INPUT FOR THIS TASK below:
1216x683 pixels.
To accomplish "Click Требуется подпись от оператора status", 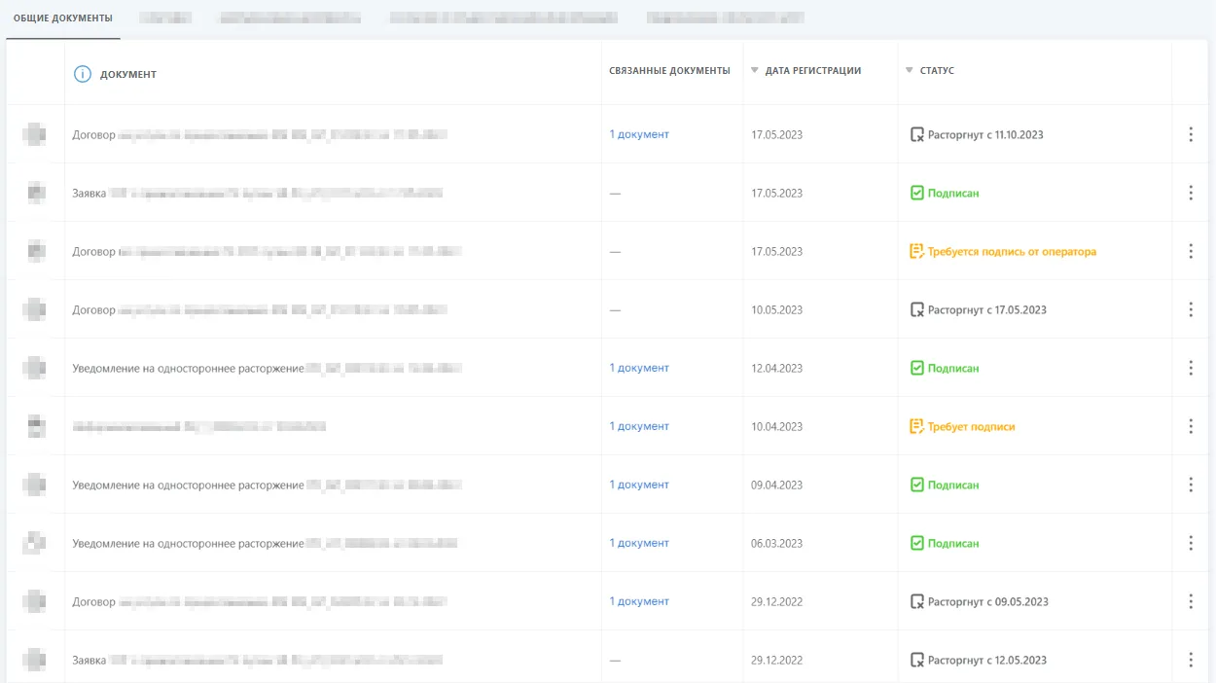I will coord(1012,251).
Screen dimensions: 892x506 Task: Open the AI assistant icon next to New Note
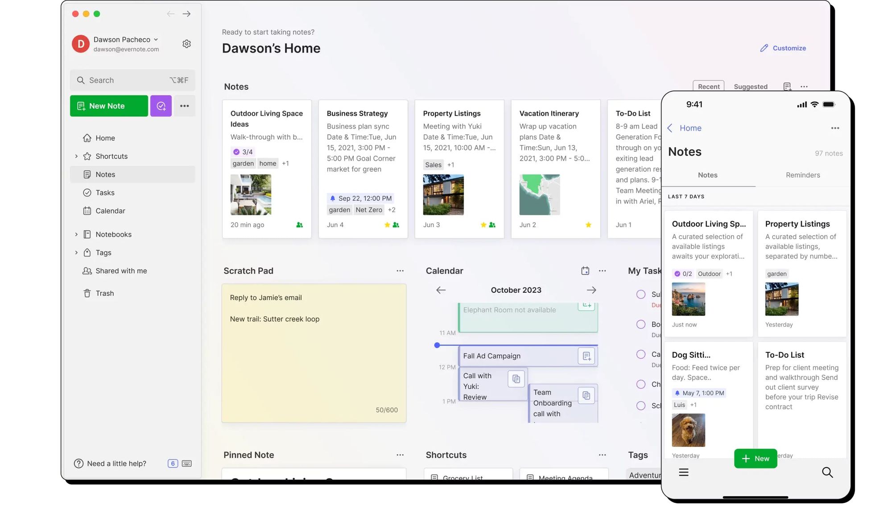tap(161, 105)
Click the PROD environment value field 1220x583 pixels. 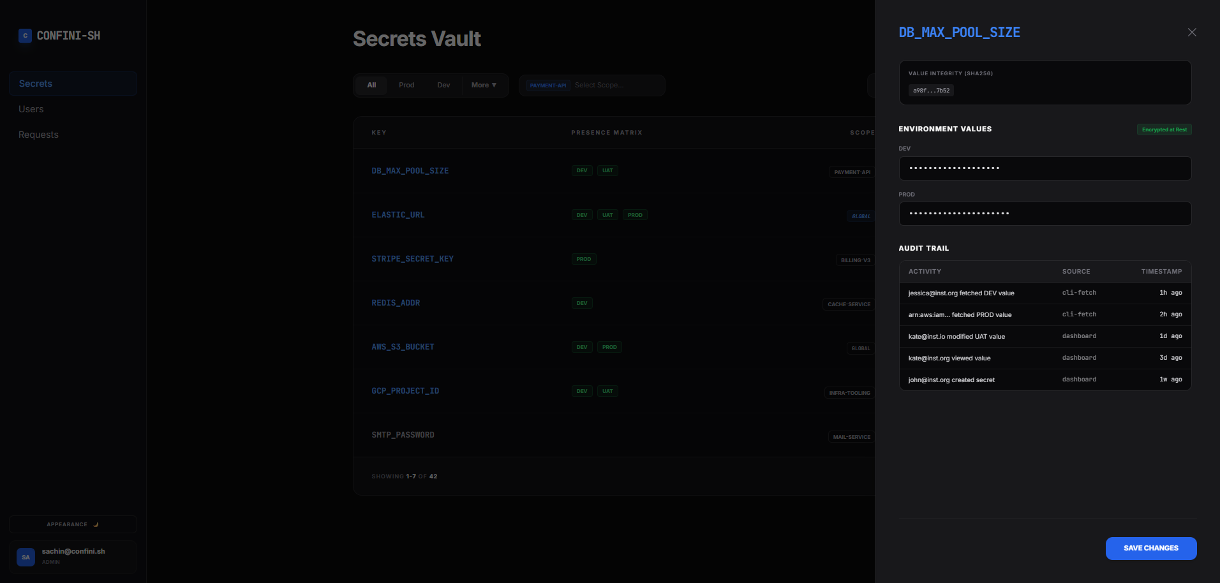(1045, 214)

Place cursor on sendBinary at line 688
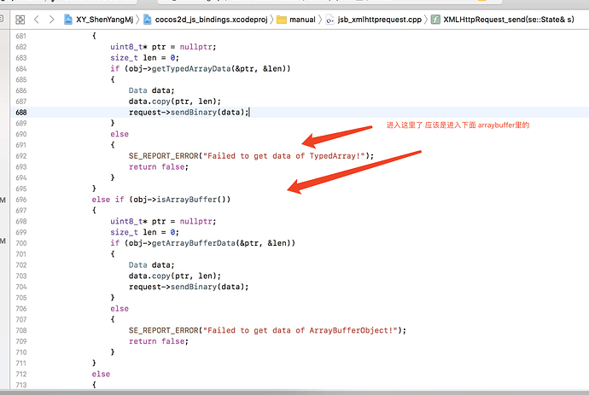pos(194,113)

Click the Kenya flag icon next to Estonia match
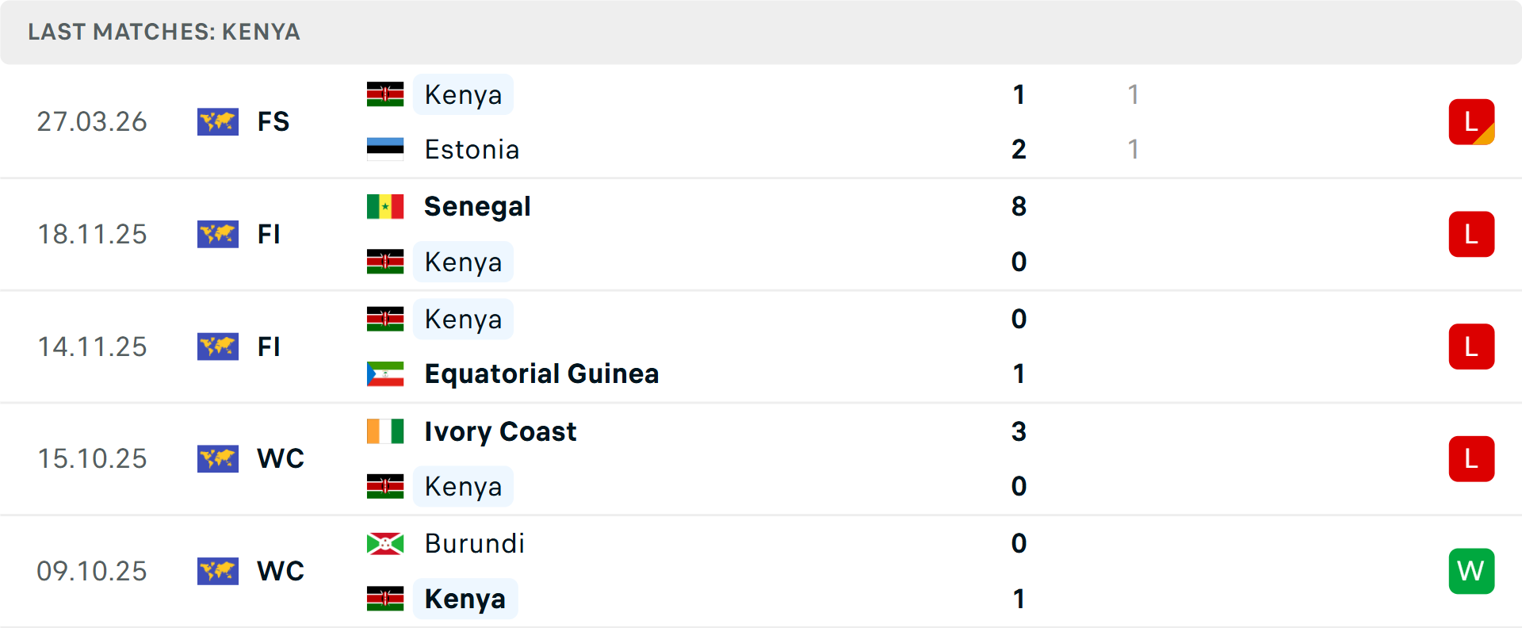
End of INPUT FOR THIS TASK.
■ TRY IT ■
Only the lines from the one with "Place cursor on sendBinary at line 688" through the end of the data, both ends included, should be written out exactly, and no pictures should appear.

■ RESULT FOR THIS EXERCISE ■
Place cursor on sendBinary at line 688
pos(194,113)

Click the Kenya flag icon next to Estonia match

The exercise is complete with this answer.